Though I am quite familiar with the traditional, survey responses as to why people say they do not volunteer, I no longer believe these for the most part. It seems like respondents are giving the same excuses because the survey instrument offers these standard, superficial choices about not having time, being unasked, etc. when the underlying reason is that most who do not volunteer have yet to become motivated. As Ben points out, if people have time to watch tv (I’ll add: and they are not responsible for caring for family members), then most can and will make time to help with something for which they are passionate (cause or tasks) and for which the experience is positive. And the easier the entry point, the easier it is to get started.

Motivation is a shared responsibility between nonprofits and potential volunteers. As others have already pointed out, nonprofits need to define and to articulate accurately what help is needed, provide the internal support to make it possible, structure/market the opportunities attractively like the Extraordinaries is attempting, and select people best suited to help. (Few for-profits expect their employees to be productive as quickly and stay on staff with as little as the nonprofit sector allocates for volunteers, whether in strategic planning, budgets, supervision, work space, etc.) Likewise, potential volunteers need to figure out, sometimes by trial and error, what inspires them and how they can contribute meaningfully. When they find a rewarding volunteer position, most people will stick with it, finding a way to contribute unless their personal circumstances change (commonly in Boston, they move too far away).

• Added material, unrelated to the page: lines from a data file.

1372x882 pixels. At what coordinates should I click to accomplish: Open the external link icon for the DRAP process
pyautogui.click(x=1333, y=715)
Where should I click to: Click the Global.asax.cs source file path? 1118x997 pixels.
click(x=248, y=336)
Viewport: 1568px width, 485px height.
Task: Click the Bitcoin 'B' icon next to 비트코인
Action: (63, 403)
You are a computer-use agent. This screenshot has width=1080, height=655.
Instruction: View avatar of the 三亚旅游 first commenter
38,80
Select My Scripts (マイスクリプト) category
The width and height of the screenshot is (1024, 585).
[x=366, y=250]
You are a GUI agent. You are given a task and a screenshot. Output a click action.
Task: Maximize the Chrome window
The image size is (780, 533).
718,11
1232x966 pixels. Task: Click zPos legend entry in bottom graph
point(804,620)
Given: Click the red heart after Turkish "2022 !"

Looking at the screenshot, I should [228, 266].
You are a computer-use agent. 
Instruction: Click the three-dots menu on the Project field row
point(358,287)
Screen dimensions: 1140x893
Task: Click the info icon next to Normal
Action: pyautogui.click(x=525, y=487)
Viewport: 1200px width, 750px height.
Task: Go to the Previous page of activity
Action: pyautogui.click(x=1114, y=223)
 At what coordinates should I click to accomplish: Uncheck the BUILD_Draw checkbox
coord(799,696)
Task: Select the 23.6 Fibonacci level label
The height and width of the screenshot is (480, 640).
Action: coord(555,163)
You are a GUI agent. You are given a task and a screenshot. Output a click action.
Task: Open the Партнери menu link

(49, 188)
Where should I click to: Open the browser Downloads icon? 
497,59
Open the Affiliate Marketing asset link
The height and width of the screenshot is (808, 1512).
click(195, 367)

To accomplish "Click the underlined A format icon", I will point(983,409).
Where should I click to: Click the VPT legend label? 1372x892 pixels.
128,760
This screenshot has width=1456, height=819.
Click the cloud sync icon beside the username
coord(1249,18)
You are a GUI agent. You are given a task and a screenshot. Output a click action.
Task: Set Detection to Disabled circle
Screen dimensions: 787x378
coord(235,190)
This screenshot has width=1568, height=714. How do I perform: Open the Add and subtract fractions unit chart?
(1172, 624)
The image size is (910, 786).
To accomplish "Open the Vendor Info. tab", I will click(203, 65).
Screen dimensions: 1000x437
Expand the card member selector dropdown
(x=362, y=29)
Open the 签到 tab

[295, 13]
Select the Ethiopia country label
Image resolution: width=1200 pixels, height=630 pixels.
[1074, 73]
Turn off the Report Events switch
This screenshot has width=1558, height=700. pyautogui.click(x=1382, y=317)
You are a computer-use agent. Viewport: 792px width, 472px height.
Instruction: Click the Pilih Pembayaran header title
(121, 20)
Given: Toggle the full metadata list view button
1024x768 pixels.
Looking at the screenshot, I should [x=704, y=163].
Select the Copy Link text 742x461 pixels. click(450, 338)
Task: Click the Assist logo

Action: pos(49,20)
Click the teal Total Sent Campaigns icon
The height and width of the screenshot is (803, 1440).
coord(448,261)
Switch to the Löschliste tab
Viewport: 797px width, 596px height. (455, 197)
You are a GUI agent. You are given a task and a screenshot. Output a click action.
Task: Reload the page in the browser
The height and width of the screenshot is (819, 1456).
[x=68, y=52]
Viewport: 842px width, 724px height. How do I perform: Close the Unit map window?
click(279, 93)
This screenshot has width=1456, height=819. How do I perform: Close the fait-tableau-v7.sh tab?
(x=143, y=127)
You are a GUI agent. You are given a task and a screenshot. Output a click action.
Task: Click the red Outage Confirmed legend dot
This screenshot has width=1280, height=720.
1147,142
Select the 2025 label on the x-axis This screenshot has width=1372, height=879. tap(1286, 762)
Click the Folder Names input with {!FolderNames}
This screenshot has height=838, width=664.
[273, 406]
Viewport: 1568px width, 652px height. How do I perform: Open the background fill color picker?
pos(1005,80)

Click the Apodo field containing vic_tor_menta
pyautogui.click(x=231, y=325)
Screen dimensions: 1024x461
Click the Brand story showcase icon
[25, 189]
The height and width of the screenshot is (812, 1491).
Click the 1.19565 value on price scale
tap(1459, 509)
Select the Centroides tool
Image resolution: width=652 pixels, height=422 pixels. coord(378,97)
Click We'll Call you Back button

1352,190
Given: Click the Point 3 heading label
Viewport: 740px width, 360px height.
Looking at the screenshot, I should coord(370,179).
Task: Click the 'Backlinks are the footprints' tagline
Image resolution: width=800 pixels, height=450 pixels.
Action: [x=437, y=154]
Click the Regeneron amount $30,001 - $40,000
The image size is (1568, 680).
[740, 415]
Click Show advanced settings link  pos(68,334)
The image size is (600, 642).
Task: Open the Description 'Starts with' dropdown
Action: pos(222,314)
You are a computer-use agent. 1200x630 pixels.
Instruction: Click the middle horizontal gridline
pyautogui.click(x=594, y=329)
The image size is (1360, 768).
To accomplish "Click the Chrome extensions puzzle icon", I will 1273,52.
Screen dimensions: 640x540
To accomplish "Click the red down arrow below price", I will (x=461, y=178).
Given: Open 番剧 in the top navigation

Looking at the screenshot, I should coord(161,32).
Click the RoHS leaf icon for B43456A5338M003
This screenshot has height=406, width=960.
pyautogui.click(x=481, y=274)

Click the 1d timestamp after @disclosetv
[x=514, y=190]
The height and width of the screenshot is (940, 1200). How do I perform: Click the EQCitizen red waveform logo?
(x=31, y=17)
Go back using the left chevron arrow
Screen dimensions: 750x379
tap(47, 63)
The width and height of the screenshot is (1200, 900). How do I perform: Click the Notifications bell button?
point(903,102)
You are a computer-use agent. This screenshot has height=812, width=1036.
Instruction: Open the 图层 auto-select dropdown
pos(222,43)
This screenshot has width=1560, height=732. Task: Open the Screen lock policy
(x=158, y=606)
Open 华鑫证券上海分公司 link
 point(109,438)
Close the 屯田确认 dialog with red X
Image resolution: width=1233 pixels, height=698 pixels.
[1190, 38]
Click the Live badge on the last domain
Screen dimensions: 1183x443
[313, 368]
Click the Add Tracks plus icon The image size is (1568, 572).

I admit that I am concerned about the statistical “problem” with low volunteer retention, but I wonder if this is partly a side effect of the trial and error when people seek a “volunteer placement of a lifetime.” Just as most people date before they marry, moving on to volunteering somewhere else is not necessarily a sign that the original volunteer position was bad, just that the fit perhaps wasn’t great for that person. And while the nonprofit and person could do more to try to “save the marriage,” the easiest path is usually to split up and try again. (Of course, if the experience is really horrible, some people give up and don’t try again.) People often become unmotivated because they don’t understand how they make a difference, so PMD project managers articulate this a lot before, during, and after people volunteer, which seems to work, but is much easier to implement during 3-7 hour, one-time volunteer experience as compared to once every week.

One last thing: We should make entry to volunteerism easy, but also maintain high standards. At PMD, while we do let anyone sign up 10-31 days before a PMD service project, we promote “informed and responsible volunteerism” to raise the proverbial bar on one-time volunteers since we are investing limited resources into organizing high quality, free service opportunities for both participants and recipient charities. I often talk/blog about doing more good than harm, like the direct consequences of not showing up as committed, and so we have 90-100% participation. No matter what volunteers are expected to do, all nonprofits should set high standards out of respect to the people, places, and others we aim to assist, and explain our rationale. Implementation will vary from requiring 40 hours of technical training with certification to basic reference checking about people’s ability to do what they say they can do to help, then supervision with checks and balances to review volunteer performance along the way.